Albert Oehlen
Albert Oehlen has pledged to reveal his own history of abstraction in this exhibition of paintings and drawings, “Abstract Reality.” Most ofthe paintings were made in 2008, but the “history” here is provided by a handful of paintings made since 1989. It is not easy to discern what kind of history Oehlen wants to convey, apart from showing that he has been making large abstract paintings for most of his career but has in recent works lightened his palette, begun to incorporate posters and other collaged elements, and turned from “bad” to “beautiful” painting. Indeed, in an interview with the curator of the exhibition, Anne Montfort, Oehlen confesses that beauty is his goal—and he seems to mean this in a straightforward way—but to just what effect such beauty is sought remains problematic. Whereas his early works are associated with those of his fellow ironists Martin Kippenberger and Werner Büttner, as well as his former teacher in Hamburg, Sigmar Polke, the artist’s recent paintings are more cosmopolitan in association, and in this exhibition most readily evoke the work of Christopher Wool, Cy Twombly, and Bernard Frize. The most recent painting, Ol’ Man Driver, 2009, seems to directly quote Wool’s use of roving, decentered linear structures and his combination of monochrome printed, sprayed, and painted lines. Other recent works such as FM 22, 2008, incorporate cheap advertising posters, stuck down and painted over with scrawls, washes, and finger scrubs of oil paint; the work belongs to the “FM” series, whose initials denote Finger Malerei, finger painting, and result in elevating their kitsch sources into something more mysterious and beautiful, belle peinture and dirty protest all in one. In their murky humor and sepulchral colors, Oehlen’s painting, of the early 1990s remind one quite strikingly of the paintings that Kurt Schwitters was making in the late ’30s, somber abstract interiors that visualized the fate of exile and immigration. This historical dimension is lacking in Oehlen’s new paintings, which instead appear to be mounting a protest within the language of painting itself.

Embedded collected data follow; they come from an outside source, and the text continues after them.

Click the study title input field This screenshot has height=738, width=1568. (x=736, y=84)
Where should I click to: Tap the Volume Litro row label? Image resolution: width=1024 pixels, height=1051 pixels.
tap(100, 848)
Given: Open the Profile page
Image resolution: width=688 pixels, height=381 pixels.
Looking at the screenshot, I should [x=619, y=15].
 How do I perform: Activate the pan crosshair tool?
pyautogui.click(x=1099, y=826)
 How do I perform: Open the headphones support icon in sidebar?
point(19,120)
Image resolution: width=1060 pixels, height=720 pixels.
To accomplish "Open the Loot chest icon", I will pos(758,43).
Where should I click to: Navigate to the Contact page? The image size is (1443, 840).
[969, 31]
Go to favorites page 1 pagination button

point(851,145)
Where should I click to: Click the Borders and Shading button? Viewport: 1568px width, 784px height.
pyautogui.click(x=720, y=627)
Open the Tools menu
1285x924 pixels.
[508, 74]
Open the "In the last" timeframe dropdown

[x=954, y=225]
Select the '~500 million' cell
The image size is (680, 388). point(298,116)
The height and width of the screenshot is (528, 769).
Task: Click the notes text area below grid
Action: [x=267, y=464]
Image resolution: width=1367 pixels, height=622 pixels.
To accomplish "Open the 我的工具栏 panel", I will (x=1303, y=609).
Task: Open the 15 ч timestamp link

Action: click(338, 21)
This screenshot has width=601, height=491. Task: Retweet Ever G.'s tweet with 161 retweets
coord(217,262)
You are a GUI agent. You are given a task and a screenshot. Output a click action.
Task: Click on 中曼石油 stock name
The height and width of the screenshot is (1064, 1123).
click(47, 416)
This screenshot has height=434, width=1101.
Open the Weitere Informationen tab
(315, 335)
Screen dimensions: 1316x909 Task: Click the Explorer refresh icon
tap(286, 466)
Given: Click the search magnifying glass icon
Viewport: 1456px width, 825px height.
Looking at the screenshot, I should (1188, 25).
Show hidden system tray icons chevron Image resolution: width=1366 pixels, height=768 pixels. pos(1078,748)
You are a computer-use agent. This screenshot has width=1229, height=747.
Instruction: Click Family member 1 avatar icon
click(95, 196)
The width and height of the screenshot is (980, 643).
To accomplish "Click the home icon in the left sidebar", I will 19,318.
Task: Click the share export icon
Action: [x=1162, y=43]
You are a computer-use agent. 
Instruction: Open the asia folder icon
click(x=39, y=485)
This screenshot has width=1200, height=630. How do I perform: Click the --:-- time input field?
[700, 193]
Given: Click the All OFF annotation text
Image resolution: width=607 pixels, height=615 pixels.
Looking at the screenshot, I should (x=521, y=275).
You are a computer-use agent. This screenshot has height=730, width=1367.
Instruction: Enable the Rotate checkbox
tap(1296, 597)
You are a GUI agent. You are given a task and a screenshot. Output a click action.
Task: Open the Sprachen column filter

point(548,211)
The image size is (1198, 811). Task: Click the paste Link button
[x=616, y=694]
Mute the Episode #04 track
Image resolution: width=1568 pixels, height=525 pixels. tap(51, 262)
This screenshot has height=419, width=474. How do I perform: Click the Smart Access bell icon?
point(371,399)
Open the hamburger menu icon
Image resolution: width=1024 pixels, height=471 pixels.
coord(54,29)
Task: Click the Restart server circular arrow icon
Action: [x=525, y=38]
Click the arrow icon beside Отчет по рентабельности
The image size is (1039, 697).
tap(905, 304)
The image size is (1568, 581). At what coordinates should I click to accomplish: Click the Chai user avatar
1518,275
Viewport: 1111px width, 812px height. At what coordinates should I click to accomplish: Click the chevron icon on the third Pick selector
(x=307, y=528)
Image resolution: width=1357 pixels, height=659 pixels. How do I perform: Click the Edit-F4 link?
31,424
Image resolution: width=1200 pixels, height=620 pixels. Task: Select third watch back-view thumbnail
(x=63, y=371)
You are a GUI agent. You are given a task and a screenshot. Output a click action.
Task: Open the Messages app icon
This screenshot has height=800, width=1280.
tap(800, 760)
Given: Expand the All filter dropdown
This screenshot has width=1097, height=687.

Three groups of drawings from 1989, 1994, and 2009 were also on display. Whereas the earliest set recalls the nervous Germanic draftsmanship of Georg Baselitz, the most recent deploy a far more delicate collaged line. None, however, provide clues for the sources of Oehlen’s paintings—perhaps because there are none. Like Gerhard Richter, Oehlen has developed a mode of abstract painting that follows John Cage’s advice to “have nothing to say and say it,” but Oehlen, in contrast with Richter’s high-mindedness, insists on taking the low road. “Bad” German painting was in part a reaction to the long legacy of Bauhaus tastefulness and bourgeois classicism, and Oehlen was without doubt a master of this genre. Lass Spielen (Let’s Play), 1997, shows him at his most vulgar, producing a neon, spray-painted, abstract image of casual violence. Oehlen’s exploration of the vulgate and the vernacular continues to a certain extent in the recent paintings, but is updated by the use of whole, printed sources, including psychedelic posters, holiday advertisements, and charged elements such as the German flag and soft pornography. The result is a kind of cynical lyricism, a low beauty.